Indonesia termasuk negara yang sering di landa bencana. Bencana gunung api meletus, bencana tanah longsor, banjir, dan tsunami. Semua bencana yang terjadi, selalu menelan korban jiwa. Bencana longsor, banjir yang terjadi belum lama ini dipenghujung November 2025 di Sumatra Utara dan Sumatra Barat, telah menelan korban lebih dari seribu orang meninggal dunia.
BNPB ( Badan Nasional Penanggulangan Bencana ) melaporkan jumlah korban meninggal dunia akibat banjir bandang dan tanah longsor di Aceh, Sumatra Utara, serta Sumatra Barat bertambah menjadi 1053 jiwa per Selasa -16 Desember 2025.(Sumber: detikNews).
Bencana dahsyat yang terjadi di Aceh baru-baru ini, apakah karena ulah manusia tidak lagi bersahabat dengan hutan alam disekitarnya?
Apakah Pelajaran Mitigasi Bencana dan waspada terhadap bencana alam sudah masuk kurikulum pelajaran yang wajib dipelajari siswa di tingkat TK,SD,SMP,SMA?
Kerusakan Alam karena Ulah Manusia.
ALLAH SWT ( Tuhan Yang Maha Pencipta ) berfirman dalam Al Quran: Telah nampak kerusakan di darat dan di laut disebabkan karena perbuatan tangan manusia, supaya Allah merasakan kepada mereka sebahagian dari ( akibat ) perbuatan mereka, agar mereka kembali ( ke jalan yang benar ). ( Surat Ar Ruum-ayat: 41 )
Kerusakan ekosistem hutan di hulu Daerah Aliran Sungai ( DAS ), telah menghilangkan daya dukung dan daya tampung ekosistem hulu untuk meredam curah hujan tinggi.

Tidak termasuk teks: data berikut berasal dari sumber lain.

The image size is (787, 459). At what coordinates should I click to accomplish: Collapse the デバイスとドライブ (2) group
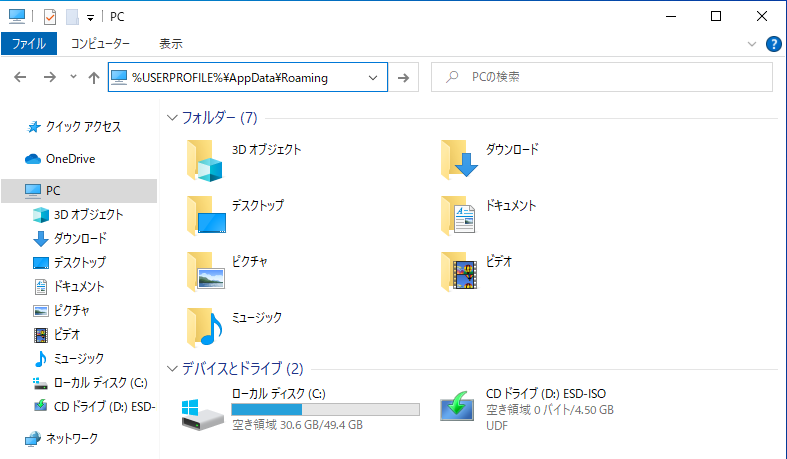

Padahal hutan di wilayah hulu DAS berperan vital sebagai penyangga hidrologis. Vegetasi hutan yang rimbun ibarat spon raksasa yang menyerap air hujan ke dalam tanah dan menahannya agar tidak langsung terbuang ke sungai.
Banjir bandang dan tanah longsor yang melanda Sumatra Barat, Sumatra Utara, dan Aceh di penghujung November 2025 meninggalkan jejak kehancuran luar biasa, sungai-sungai meluap, lereng perbukitan runtuh.